Addressing IoT Security Challenges From the Cloud to the Edge
Key takeaways:
Securing environments with IoT devices requires a comprehensive functionality assessment as well as access control measures.
Addressing IoT security challenges is not possible without a mature security foundation, which many organizations still lack.
As organizations build a robust security architecture, their focus can gradually shift from remediation to a more proactive stance.
Despite the wide variety of cybersecurity guidelines, relatively few organizations deploying emerging technology have a mature security strategy. While cybersecurity awareness has increased, businesses with an ineffective cybersecurity posture face mounting risks. Cyberattacks themselves have become more damaging, and regulatory pressures related to security and privacy have escalated.
The Internet of Things (IoT) continues to raise the stakes, extending digital technology’s reach into the physical realm. Thanks to the interface between the digital and physical world created by IoT technologies, a cyberattack could potentially prompt various scenarios, from business disruption to industrial accidents. In addition, as IoT technology becomes more sophisticated and distributed within IT environments from the cloud to edge architectures, cybersecurity grows more complex.
The question of what to defend has also grown murkier. Decades ago, organizations using computing technology had a clear perimeter to protect. Typically, their computing and networking hardware was located in one or more buildings. Similar to how nobility erected castles in the Middle Ages, computer security professionals built a series of defenses for assets. People and processes inside a defined perimeter were largely trusted, while those outside were not.

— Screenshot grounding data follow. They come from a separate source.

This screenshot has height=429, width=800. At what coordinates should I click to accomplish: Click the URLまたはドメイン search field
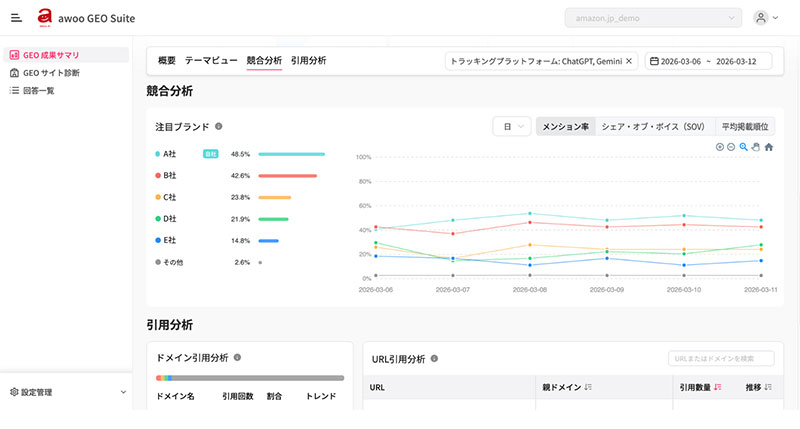(720, 358)
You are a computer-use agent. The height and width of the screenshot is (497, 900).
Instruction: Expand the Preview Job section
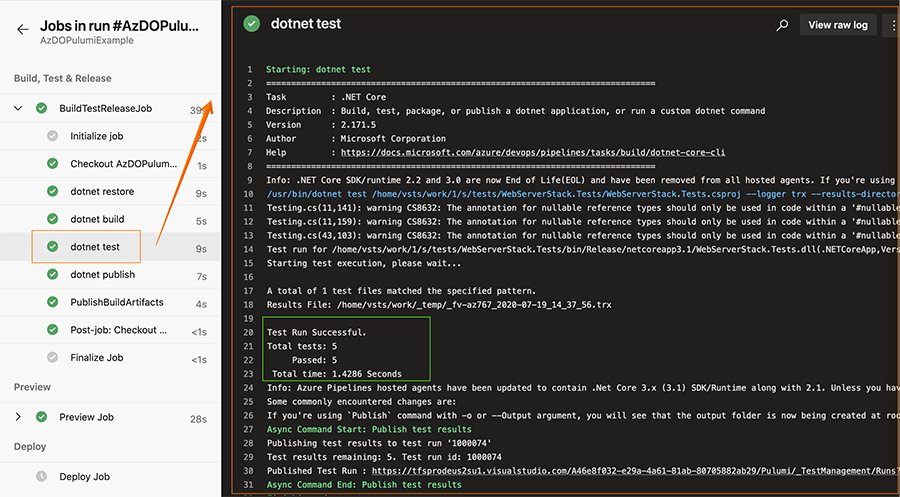coord(18,417)
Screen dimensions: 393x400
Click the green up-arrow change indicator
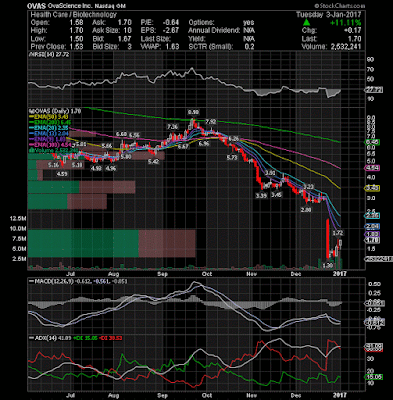307,22
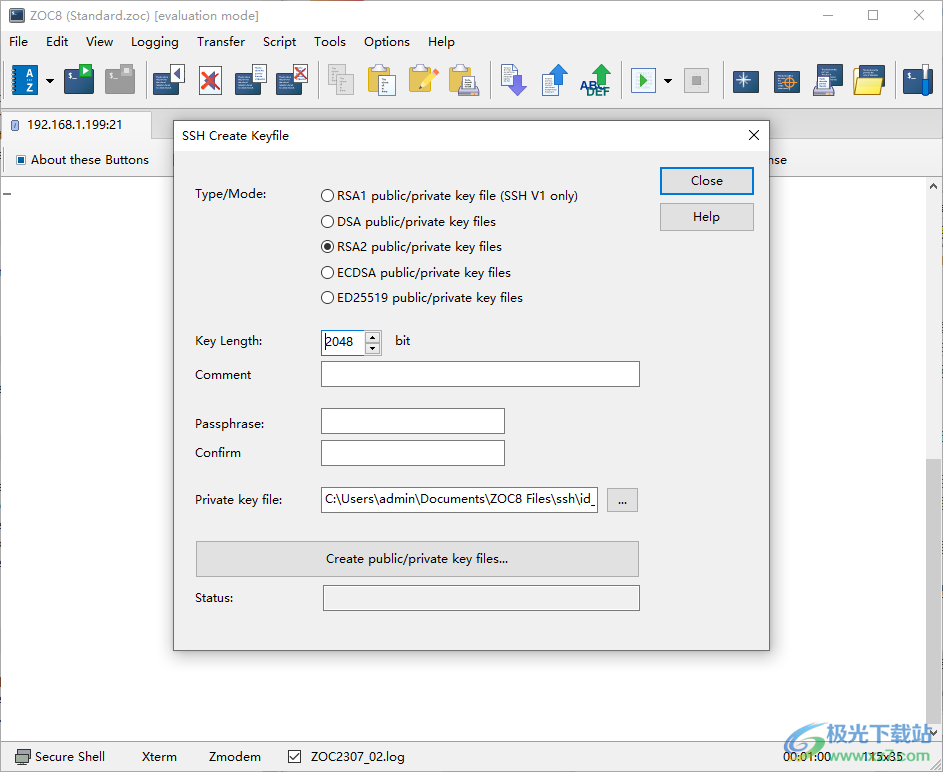Click the send text ABC DEF icon
The width and height of the screenshot is (943, 772).
pyautogui.click(x=596, y=80)
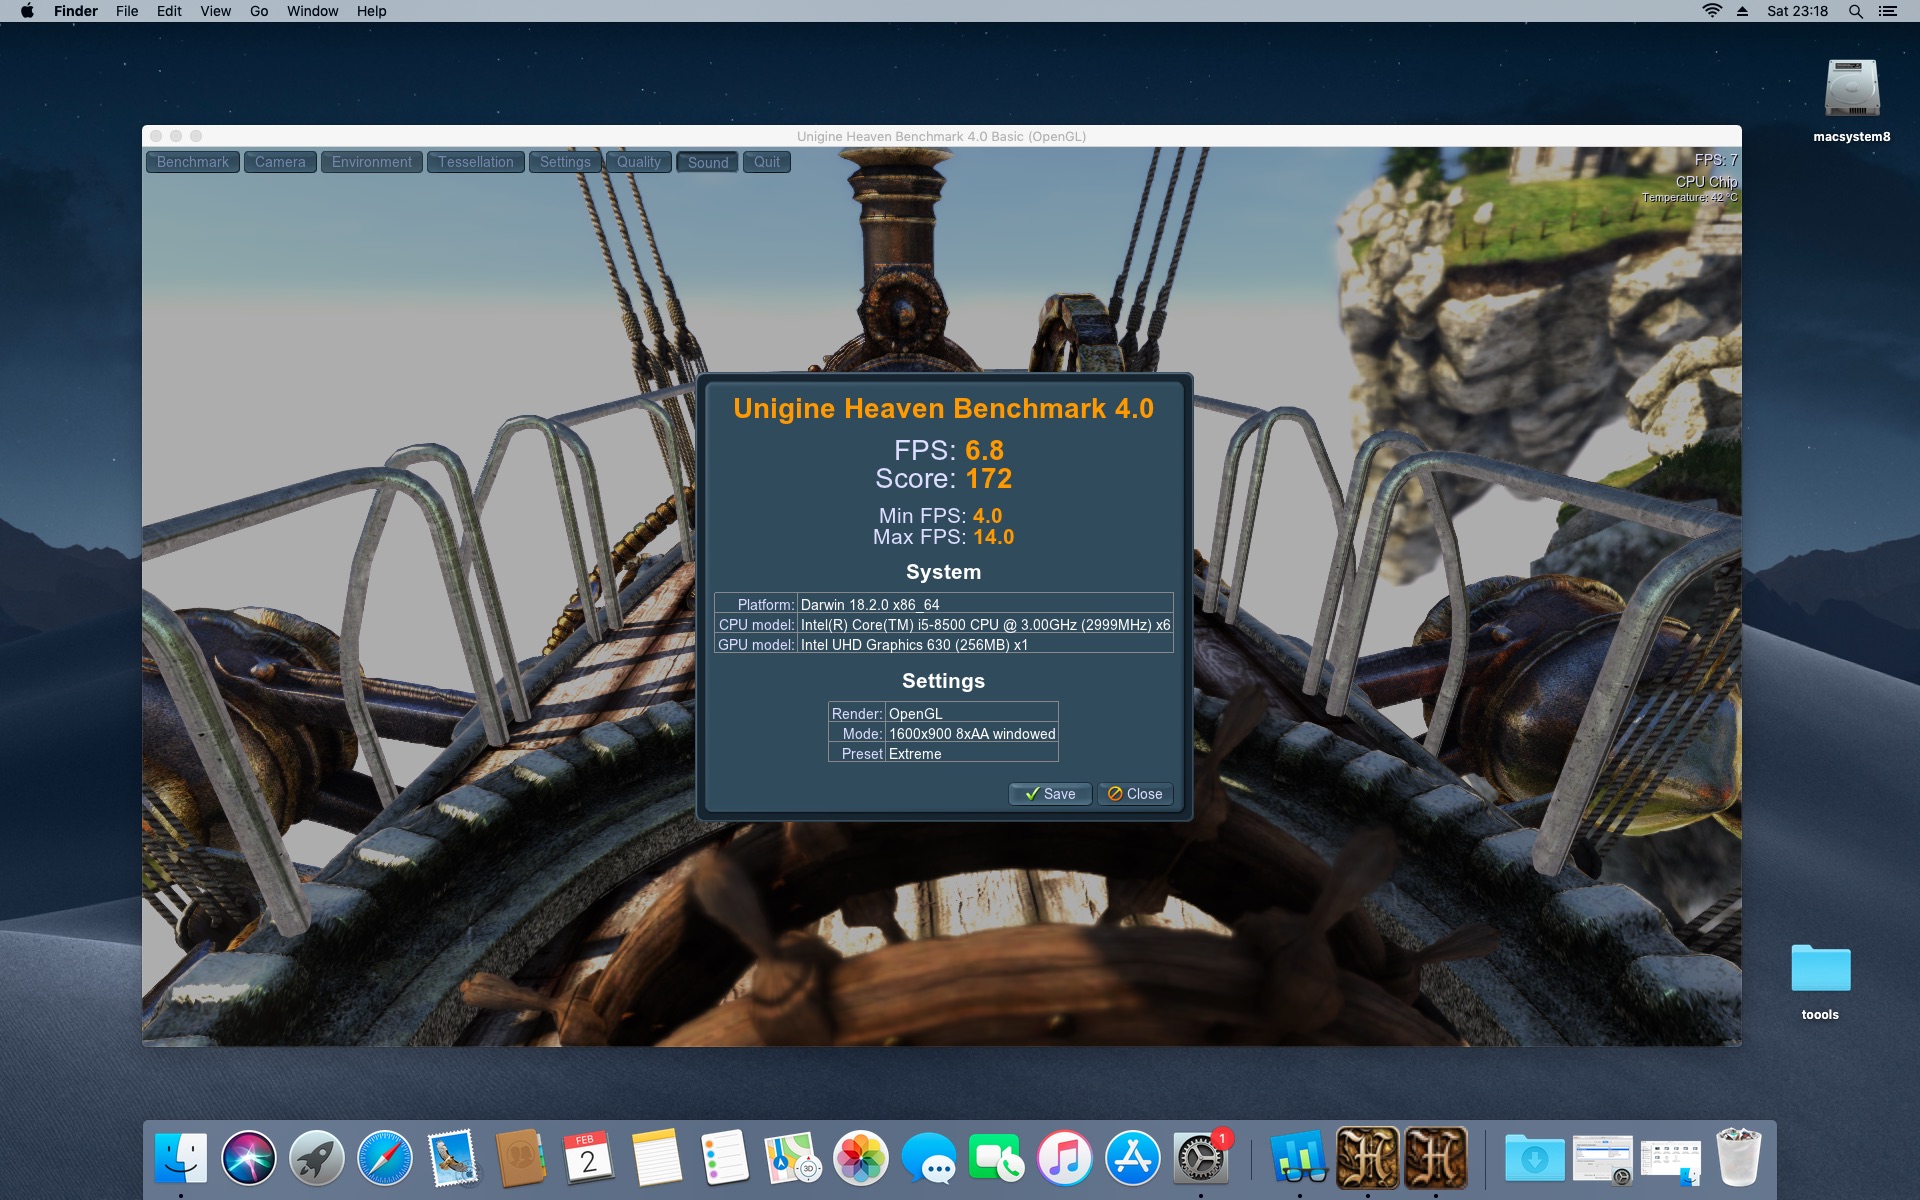1920x1200 pixels.
Task: Open the View menu in the menu bar
Action: [215, 11]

Although the castle approach remains, its limitations have grown more apparent. One of the central IoT security challenges is its incompatibility with a perimeter-based security model focused on guarding a homogenous set of computing assets. The popularity of cloud computing and remote working pose further hurdles. The increasing risk of attacks occurring within the traditional security perimeter is another worry. As Forrester observed, the castle model tends to create a network “with a hard, crunchy outside and a soft, chewy center.” Additionally, over the past decade, a series of organizations with substantial — often multimillion-dollar security budgets focused on perimeter-based defenses — have fallen prey to attacks exposing troves of data.
Identifying What to Protect
One of the first steps in establishing a strong security foundation is to assess your various assets and related processes. Cybercriminals targeting your organization are likely to start with that same focus.
For manufacturers incorporating IoT functionality into products, this foundational stage involves addressing potential vulnerabilities early on as well as taking steps to harden products over time. While the need to incorporate baseline security in IoT devices is clear, until recently, manufacturers had little incentive to do so. Now, a growing body of legislation and regulatory precedent has spurred manufacturers to prioritize security.
“It is creating a commercial pressure [for manufacturers] to at least have a baseline security level, or you could face legal ramifications,” said Andrew Jamieson, director of technology and security at UL.
Similarly, organizations building IoT technology into an environment should assess the risk of each node on a network while addressing potential vulnerabilities created by new technology interfacing with legacy software and hardware.
Such an assessment isn’t possible without an accurate asset inventory, which is difficult to create as connected devices proliferate. “One of the biggest challenges is that there are so many different industry verticals and different kinds of devices,” said Zulfikar Ramzan, chief technology officer at RSA.